* _ABOUT THIS EXERCISE_
Wherever the word "accomplish" appears in a line of the data, that line should be copied.

* _Records excerpted from a collection_
»»

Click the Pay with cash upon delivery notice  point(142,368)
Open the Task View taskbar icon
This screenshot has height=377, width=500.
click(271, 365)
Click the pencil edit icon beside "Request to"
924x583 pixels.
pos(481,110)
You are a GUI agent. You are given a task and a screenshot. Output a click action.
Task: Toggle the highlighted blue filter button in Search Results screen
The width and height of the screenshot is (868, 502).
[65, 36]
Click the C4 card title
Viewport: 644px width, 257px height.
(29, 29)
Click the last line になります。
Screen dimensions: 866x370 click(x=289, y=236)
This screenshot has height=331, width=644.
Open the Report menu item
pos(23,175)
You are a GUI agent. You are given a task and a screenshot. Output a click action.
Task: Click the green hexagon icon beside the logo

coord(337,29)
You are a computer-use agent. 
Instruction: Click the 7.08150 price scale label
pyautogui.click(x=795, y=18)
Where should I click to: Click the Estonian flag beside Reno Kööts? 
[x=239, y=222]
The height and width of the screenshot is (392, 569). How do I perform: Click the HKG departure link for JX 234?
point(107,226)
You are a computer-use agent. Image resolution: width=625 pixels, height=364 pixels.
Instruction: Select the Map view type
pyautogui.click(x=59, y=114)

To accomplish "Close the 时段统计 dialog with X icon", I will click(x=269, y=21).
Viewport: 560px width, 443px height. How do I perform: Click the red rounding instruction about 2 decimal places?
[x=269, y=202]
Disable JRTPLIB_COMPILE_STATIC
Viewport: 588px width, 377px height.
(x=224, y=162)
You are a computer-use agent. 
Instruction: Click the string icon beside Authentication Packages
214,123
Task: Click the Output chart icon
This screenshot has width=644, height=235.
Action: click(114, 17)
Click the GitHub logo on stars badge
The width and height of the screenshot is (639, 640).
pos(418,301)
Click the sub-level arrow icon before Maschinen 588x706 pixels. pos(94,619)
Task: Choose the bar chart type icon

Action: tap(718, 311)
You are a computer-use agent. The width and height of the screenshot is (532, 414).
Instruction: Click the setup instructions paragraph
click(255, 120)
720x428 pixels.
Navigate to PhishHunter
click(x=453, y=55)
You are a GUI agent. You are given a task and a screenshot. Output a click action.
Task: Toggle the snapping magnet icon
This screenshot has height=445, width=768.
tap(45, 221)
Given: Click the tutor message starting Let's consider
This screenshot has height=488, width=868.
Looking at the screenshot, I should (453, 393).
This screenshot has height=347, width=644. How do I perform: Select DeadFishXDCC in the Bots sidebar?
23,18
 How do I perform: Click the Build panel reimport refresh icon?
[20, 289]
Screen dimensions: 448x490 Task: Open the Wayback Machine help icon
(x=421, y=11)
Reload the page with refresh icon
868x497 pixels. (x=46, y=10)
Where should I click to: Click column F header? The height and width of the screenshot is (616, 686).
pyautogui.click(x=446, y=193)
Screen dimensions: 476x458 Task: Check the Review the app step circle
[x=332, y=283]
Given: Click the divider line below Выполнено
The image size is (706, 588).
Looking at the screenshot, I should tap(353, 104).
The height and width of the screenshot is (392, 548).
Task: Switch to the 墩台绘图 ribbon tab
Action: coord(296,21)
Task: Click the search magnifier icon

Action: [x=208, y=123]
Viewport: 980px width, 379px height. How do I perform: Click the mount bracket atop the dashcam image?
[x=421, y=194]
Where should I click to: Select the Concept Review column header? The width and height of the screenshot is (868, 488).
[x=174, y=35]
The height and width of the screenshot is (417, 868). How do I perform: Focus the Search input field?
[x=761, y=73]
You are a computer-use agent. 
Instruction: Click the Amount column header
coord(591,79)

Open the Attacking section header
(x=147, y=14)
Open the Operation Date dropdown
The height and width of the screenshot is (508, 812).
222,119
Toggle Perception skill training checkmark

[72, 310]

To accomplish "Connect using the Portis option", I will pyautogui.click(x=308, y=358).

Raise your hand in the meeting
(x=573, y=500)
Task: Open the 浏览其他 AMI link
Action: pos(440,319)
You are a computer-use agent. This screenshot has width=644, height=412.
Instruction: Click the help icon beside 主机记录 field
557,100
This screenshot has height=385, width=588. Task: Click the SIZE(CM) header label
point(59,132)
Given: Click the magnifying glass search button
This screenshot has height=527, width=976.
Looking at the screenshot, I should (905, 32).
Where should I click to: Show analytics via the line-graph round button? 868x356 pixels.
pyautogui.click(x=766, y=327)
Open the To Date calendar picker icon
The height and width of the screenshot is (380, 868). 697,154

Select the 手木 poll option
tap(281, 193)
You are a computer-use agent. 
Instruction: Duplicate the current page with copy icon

««

* _OUTPUT FOR THIS EXERCISE_
To accomplish "Close the 时段统计 dialog with X icon", I will click(x=269, y=21).
To accomplish "Connect using the Portis option", I will pyautogui.click(x=308, y=358).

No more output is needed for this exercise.